__YOUR OBJECTIVE__. Reproduce all of the following records verbatim, line for line.

__RECORD EXTRACTS__.
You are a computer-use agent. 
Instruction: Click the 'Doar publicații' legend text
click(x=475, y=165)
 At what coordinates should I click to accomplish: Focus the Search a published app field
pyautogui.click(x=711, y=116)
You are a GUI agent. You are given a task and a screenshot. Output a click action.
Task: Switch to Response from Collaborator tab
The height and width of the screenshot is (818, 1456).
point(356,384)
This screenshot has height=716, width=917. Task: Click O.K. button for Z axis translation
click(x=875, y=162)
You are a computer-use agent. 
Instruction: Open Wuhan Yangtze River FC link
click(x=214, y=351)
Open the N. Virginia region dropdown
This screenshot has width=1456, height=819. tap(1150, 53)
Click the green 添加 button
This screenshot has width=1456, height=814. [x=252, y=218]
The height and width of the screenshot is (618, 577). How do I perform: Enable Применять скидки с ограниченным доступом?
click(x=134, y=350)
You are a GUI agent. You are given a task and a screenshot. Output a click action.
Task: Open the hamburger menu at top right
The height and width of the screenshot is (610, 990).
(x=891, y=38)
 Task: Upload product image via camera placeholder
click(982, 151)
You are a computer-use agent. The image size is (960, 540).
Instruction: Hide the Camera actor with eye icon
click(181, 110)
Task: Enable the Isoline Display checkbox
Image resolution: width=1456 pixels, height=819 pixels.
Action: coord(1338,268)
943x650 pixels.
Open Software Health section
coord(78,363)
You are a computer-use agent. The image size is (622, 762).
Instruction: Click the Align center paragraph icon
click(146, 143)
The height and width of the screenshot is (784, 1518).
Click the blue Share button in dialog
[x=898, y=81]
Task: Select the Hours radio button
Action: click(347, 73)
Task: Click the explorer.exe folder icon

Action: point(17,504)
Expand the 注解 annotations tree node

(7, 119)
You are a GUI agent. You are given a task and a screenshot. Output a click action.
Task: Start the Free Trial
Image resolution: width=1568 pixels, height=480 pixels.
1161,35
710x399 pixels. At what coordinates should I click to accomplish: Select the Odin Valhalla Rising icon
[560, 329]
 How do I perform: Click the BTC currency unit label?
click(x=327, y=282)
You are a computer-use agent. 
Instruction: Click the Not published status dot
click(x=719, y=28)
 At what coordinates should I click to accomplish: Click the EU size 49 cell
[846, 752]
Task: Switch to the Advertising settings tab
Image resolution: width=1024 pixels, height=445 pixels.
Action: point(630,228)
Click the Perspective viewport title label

__ANSWER TO THIS EXERCISE__.
You are a computer-use agent. 
Instruction: Click the 'Doar publicații' legend text
click(x=475, y=165)
 At what coordinates should I click to accomplish: Focus the Search a published app field
pyautogui.click(x=711, y=116)
You are a GUI agent. You are given a task and a screenshot. Output a click action.
Task: Switch to Response from Collaborator tab
The height and width of the screenshot is (818, 1456).
point(356,384)
This screenshot has height=716, width=917. Task: Click O.K. button for Z axis translation
click(x=875, y=162)
You are a computer-use agent. 
Instruction: Open Wuhan Yangtze River FC link
click(x=214, y=351)
Open the N. Virginia region dropdown
This screenshot has width=1456, height=819. tap(1150, 53)
Click the green 添加 button
This screenshot has width=1456, height=814. [x=252, y=218]
The height and width of the screenshot is (618, 577). How do I perform: Enable Применять скидки с ограниченным доступом?
click(x=134, y=350)
You are a GUI agent. You are given a task and a screenshot. Output a click action.
Task: Open the hamburger menu at top right
The height and width of the screenshot is (610, 990).
(x=891, y=38)
 Task: Upload product image via camera placeholder
click(982, 151)
You are a computer-use agent. The image size is (960, 540).
Instruction: Hide the Camera actor with eye icon
click(181, 110)
Task: Enable the Isoline Display checkbox
Image resolution: width=1456 pixels, height=819 pixels.
Action: coord(1338,268)
943x650 pixels.
Open Software Health section
coord(78,363)
You are a computer-use agent. The image size is (622, 762).
Instruction: Click the Align center paragraph icon
click(146, 143)
The height and width of the screenshot is (784, 1518).
Click the blue Share button in dialog
[x=898, y=81]
Task: Select the Hours radio button
Action: click(347, 73)
Task: Click the explorer.exe folder icon

Action: point(17,504)
Expand the 注解 annotations tree node

(7, 119)
You are a GUI agent. You are given a task and a screenshot. Output a click action.
Task: Start the Free Trial
Image resolution: width=1568 pixels, height=480 pixels.
1161,35
710x399 pixels. At what coordinates should I click to accomplish: Select the Odin Valhalla Rising icon
[560, 329]
 How do I perform: Click the BTC currency unit label?
click(x=327, y=282)
You are a computer-use agent. 
Instruction: Click the Not published status dot
click(x=719, y=28)
 At what coordinates should I click to accomplish: Click the EU size 49 cell
[846, 752]
Task: Switch to the Advertising settings tab
Image resolution: width=1024 pixels, height=445 pixels.
Action: point(630,228)
Click the Perspective viewport title label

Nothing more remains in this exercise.